**EXCERPTED RECORDS:**
• • • •

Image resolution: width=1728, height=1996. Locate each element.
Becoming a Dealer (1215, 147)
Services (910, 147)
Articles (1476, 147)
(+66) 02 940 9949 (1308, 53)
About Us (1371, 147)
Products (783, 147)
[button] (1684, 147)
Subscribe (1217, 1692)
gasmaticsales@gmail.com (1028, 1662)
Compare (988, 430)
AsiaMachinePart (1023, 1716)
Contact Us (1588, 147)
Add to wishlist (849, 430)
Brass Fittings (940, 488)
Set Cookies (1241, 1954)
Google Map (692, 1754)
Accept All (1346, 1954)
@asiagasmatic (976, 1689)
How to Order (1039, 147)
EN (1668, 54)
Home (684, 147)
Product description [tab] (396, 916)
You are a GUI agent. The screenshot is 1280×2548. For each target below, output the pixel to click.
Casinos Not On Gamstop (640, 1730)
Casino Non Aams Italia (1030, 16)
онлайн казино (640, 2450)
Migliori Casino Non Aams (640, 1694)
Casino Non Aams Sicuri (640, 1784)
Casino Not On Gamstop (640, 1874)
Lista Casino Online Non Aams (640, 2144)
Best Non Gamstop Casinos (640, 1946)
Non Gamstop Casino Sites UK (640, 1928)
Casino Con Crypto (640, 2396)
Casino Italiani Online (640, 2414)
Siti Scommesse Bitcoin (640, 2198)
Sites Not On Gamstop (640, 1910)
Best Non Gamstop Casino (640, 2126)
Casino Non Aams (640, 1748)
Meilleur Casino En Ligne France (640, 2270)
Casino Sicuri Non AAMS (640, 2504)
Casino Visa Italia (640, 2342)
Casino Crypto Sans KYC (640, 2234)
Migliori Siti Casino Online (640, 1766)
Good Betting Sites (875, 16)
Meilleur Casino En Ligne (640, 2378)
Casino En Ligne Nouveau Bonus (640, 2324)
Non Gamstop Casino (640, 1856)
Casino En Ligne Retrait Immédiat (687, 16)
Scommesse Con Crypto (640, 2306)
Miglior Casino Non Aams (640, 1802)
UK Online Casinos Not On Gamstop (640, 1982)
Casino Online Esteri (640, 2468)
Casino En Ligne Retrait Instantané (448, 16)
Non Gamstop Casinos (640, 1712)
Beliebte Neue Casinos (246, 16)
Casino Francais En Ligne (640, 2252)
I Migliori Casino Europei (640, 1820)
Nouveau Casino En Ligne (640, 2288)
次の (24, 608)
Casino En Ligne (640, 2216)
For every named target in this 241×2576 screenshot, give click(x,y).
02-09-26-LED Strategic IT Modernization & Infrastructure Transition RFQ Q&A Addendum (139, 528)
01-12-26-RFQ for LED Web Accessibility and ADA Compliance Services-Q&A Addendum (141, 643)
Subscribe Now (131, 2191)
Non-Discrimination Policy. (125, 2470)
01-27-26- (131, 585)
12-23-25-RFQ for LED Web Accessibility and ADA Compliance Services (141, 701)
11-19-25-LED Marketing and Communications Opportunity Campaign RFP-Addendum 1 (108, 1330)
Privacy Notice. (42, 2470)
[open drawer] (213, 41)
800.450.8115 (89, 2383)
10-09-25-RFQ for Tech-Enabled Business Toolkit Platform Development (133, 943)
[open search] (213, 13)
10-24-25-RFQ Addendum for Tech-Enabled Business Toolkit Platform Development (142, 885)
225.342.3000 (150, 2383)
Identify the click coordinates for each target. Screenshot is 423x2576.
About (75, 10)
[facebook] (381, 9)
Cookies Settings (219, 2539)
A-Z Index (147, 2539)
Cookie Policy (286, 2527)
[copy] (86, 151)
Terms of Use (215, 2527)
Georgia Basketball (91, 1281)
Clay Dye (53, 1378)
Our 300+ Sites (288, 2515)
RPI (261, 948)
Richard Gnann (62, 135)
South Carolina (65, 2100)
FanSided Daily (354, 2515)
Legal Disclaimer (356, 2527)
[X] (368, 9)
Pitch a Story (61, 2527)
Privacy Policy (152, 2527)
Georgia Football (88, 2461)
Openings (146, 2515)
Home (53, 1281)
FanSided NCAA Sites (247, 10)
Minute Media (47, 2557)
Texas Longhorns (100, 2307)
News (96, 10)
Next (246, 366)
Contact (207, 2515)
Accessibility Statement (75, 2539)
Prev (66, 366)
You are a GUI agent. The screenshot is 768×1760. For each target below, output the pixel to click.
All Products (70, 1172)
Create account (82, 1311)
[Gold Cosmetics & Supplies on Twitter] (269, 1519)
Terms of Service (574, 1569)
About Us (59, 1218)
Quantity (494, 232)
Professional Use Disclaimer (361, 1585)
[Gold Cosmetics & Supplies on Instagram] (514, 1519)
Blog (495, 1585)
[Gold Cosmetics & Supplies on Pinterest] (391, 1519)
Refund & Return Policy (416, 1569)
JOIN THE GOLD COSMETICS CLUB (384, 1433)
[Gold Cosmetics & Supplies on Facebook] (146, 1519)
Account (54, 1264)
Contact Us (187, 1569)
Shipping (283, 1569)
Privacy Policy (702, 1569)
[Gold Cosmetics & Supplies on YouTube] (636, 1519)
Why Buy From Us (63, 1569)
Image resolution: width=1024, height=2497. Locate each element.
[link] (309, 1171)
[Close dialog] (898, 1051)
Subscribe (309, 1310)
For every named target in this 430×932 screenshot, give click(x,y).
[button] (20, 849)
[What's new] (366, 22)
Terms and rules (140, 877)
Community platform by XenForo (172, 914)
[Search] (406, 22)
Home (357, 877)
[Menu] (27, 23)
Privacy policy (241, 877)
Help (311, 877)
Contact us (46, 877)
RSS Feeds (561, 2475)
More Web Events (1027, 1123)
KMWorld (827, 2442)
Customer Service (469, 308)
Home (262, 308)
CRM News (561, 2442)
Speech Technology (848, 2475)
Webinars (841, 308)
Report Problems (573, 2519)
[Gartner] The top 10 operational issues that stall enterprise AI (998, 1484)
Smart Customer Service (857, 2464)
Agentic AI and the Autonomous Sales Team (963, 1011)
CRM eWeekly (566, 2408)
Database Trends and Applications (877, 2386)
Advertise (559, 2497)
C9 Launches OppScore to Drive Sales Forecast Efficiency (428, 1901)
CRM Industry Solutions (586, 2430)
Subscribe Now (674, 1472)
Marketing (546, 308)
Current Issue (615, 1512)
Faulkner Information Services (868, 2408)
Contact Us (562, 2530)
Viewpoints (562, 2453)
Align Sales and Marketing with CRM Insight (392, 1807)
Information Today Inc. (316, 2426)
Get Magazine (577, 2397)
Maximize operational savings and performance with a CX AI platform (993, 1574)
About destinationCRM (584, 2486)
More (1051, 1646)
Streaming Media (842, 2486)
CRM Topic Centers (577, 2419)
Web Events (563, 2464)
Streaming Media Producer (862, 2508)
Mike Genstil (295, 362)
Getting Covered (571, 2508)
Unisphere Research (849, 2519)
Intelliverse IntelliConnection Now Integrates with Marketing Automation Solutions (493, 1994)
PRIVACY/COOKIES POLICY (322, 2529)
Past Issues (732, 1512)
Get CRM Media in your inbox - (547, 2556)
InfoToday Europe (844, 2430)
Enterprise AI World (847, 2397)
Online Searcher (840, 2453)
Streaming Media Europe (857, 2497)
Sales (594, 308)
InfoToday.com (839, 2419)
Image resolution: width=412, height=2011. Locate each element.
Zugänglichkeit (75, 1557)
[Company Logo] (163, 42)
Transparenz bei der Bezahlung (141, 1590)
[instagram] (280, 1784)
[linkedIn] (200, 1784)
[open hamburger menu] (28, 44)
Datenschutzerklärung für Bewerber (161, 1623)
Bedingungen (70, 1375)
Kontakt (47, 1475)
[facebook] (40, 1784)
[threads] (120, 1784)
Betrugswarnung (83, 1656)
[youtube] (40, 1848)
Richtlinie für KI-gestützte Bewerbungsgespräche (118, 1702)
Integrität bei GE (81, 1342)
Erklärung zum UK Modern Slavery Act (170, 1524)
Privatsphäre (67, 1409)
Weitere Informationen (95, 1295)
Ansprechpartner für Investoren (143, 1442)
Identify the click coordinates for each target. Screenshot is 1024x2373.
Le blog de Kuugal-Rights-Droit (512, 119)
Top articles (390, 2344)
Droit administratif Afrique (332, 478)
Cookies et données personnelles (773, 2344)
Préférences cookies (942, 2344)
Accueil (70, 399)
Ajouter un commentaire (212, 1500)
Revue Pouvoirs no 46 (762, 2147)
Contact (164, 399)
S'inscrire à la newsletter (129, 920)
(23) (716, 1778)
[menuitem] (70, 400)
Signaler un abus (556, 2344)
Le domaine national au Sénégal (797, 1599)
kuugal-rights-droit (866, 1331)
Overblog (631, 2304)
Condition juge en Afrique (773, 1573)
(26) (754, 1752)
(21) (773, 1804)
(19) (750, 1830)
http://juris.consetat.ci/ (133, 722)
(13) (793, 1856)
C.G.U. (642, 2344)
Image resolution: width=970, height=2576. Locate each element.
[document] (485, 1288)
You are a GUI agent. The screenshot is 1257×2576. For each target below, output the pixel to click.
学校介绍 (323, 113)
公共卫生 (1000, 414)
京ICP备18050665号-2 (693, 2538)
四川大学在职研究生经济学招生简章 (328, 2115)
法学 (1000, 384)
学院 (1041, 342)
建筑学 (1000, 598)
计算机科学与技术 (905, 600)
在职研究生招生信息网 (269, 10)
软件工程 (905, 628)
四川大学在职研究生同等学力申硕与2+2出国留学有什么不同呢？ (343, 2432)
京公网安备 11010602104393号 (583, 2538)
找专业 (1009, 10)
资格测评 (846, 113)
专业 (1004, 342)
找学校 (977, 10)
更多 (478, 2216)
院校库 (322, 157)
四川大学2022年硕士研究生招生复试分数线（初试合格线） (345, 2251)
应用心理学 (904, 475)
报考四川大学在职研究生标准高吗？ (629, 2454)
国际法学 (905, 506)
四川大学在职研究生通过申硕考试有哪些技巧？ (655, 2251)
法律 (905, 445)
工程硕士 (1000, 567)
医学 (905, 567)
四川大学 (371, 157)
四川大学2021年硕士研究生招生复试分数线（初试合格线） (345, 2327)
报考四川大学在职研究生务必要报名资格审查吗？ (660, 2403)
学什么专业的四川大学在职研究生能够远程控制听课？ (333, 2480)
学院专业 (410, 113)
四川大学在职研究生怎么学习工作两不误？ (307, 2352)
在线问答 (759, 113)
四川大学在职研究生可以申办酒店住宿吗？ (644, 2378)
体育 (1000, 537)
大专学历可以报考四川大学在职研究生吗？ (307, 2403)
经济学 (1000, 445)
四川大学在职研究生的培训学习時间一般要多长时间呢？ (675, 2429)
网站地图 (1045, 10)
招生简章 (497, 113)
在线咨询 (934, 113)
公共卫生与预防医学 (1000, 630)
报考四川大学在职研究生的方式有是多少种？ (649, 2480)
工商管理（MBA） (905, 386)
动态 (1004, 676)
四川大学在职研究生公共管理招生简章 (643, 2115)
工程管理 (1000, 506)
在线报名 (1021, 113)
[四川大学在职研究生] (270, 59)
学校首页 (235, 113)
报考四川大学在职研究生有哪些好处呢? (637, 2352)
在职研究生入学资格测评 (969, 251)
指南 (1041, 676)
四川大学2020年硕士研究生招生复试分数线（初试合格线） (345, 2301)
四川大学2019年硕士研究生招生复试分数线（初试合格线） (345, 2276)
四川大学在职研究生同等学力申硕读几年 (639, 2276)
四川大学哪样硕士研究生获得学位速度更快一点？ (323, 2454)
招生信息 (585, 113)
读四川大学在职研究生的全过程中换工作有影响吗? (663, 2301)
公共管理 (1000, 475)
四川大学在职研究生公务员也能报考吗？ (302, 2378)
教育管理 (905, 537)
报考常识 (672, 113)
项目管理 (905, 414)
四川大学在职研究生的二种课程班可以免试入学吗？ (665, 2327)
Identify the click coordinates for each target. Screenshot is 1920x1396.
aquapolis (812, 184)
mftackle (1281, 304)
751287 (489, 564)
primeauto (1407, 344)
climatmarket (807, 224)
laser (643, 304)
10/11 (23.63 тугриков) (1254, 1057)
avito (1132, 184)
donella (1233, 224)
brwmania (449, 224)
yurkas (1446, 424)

• • • •

With the entries above as the source, set down exactly the lines from the one holding "工商管理（MBA） (905, 386)" through the last line, both ends included.

工商管理（MBA） (905, 386)
动态 (1004, 676)
四川大学在职研究生公共管理招生简章 (643, 2115)
工程管理 (1000, 506)
在线报名 (1021, 113)
[四川大学在职研究生] (270, 59)
学校首页 (235, 113)
报考四川大学在职研究生有哪些好处呢? (637, 2352)
在职研究生入学资格测评 (969, 251)
指南 (1041, 676)
四川大学2020年硕士研究生招生复试分数线（初试合格线） (345, 2301)
四川大学2019年硕士研究生招生复试分数线（初试合格线） (345, 2276)
四川大学在职研究生同等学力申硕读几年 (639, 2276)
四川大学哪样硕士研究生获得学位速度更快一点？ (323, 2454)
招生信息 (585, 113)
读四川大学在职研究生的全过程中换工作有影响吗? (663, 2301)
公共管理 (1000, 475)
四川大学在职研究生公务员也能报考吗？ (302, 2378)
教育管理 (905, 537)
报考常识 (672, 113)
项目管理 (905, 414)
四川大学在职研究生的二种课程班可以免试入学吗？ (665, 2327)
Identify the click coordinates for each target. Screenshot is 1920x1396.
aquapolis (812, 184)
mftackle (1281, 304)
751287 (489, 564)
primeauto (1407, 344)
climatmarket (807, 224)
laser (643, 304)
10/11 (23.63 тугриков) (1254, 1057)
avito (1132, 184)
donella (1233, 224)
brwmania (449, 224)
yurkas (1446, 424)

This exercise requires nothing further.